Activité.
Recopiez à l'identique les lignes allant du début des enregistrements jusqu'à la ligne contenant "Image resolution: width=720", celle-ci incluse.

Enregistrements fournis.
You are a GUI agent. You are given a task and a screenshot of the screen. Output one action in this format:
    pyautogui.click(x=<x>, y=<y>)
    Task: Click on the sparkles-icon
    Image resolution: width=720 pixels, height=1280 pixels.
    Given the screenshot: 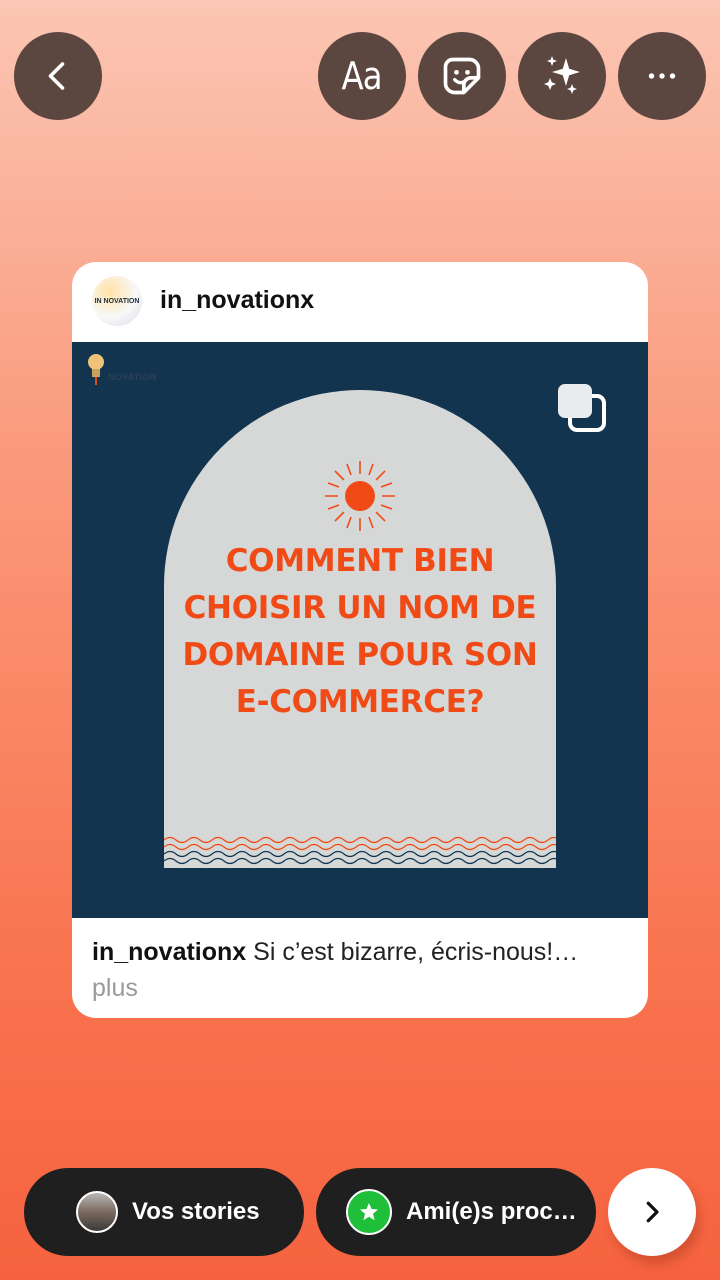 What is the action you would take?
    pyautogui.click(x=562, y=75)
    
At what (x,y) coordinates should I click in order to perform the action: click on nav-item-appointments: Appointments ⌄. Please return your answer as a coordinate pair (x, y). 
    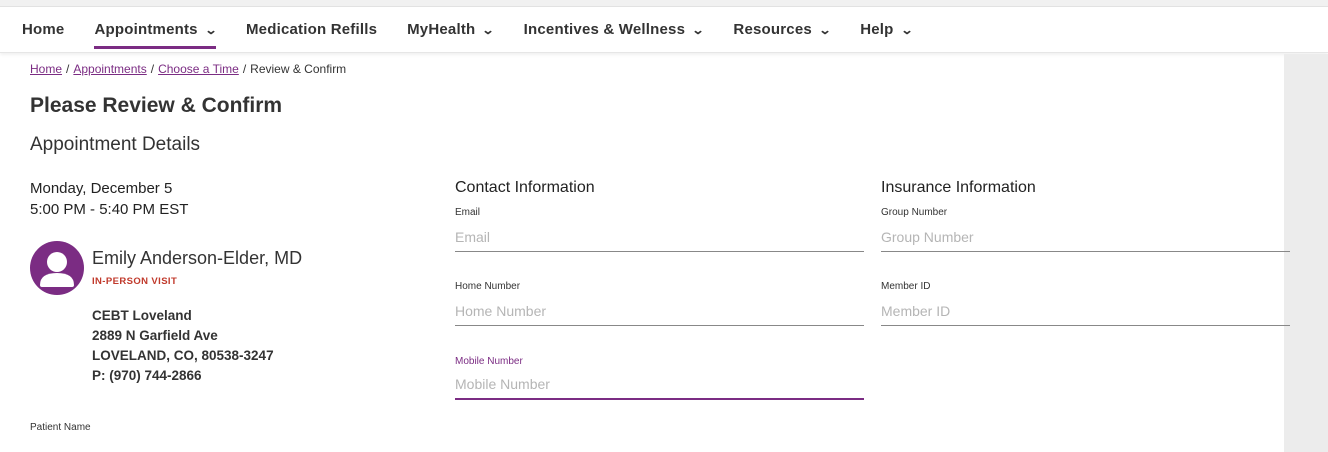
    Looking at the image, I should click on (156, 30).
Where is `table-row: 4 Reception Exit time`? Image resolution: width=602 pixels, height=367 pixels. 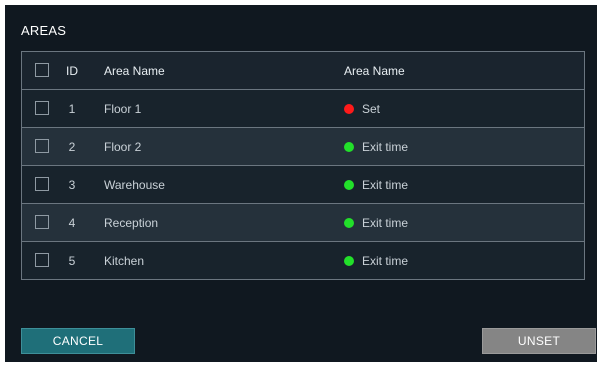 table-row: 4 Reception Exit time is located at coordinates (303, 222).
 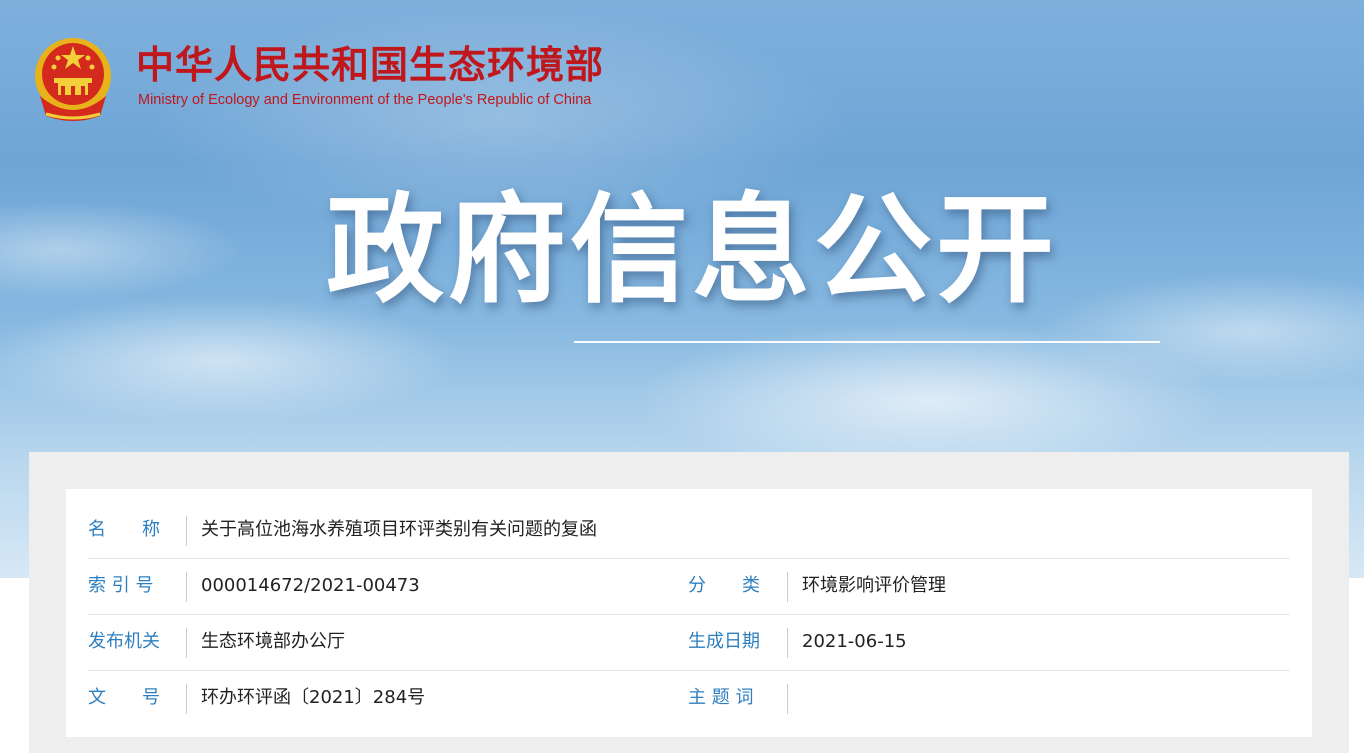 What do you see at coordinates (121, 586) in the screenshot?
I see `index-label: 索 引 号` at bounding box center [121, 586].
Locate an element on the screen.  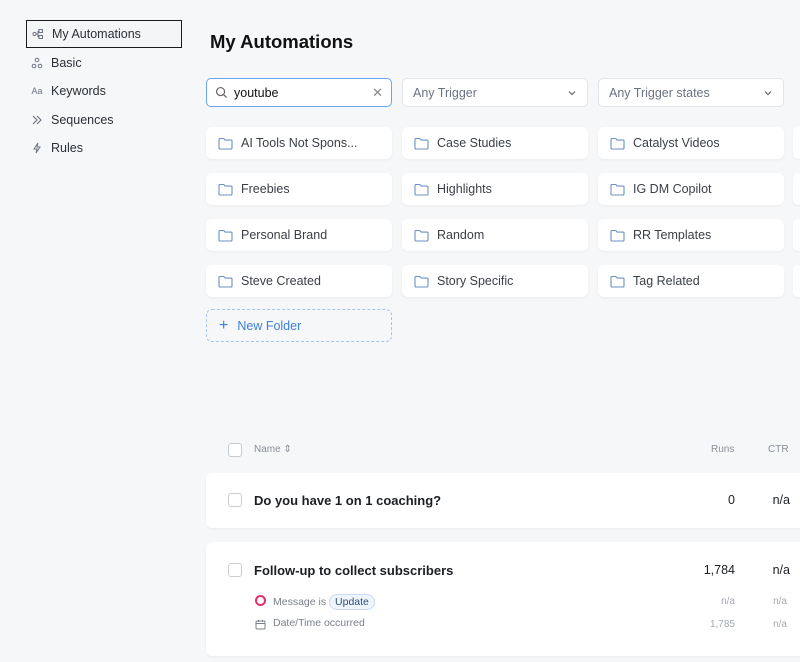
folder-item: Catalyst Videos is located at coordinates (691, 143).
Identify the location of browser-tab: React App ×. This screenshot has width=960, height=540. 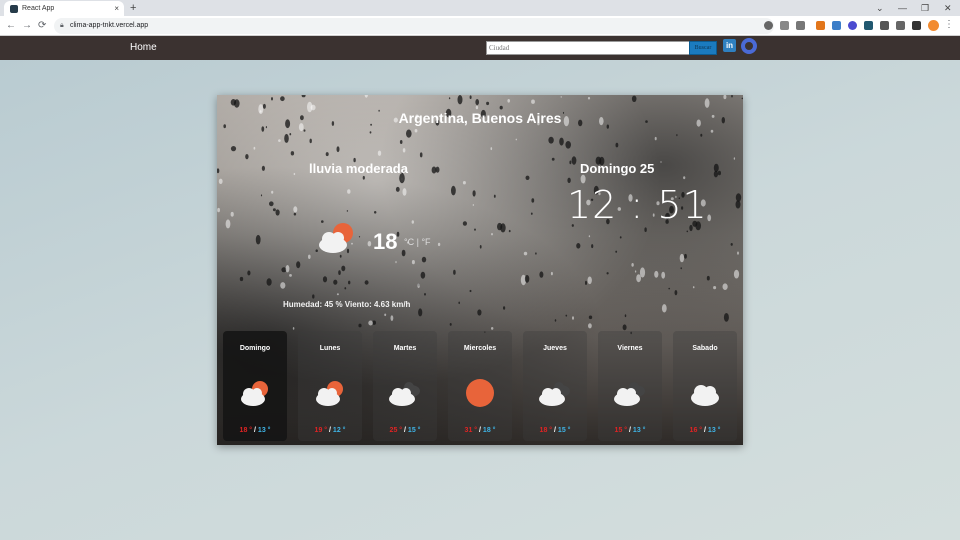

Réponse à l'activité.
You are a GUI agent. You are given a task and a screenshot of the screen. Output one action in this format:
    pyautogui.click(x=<x>, y=<y>)
    Task: Click on the sparkles-icon
    Image resolution: width=720 pixels, height=1280 pixels.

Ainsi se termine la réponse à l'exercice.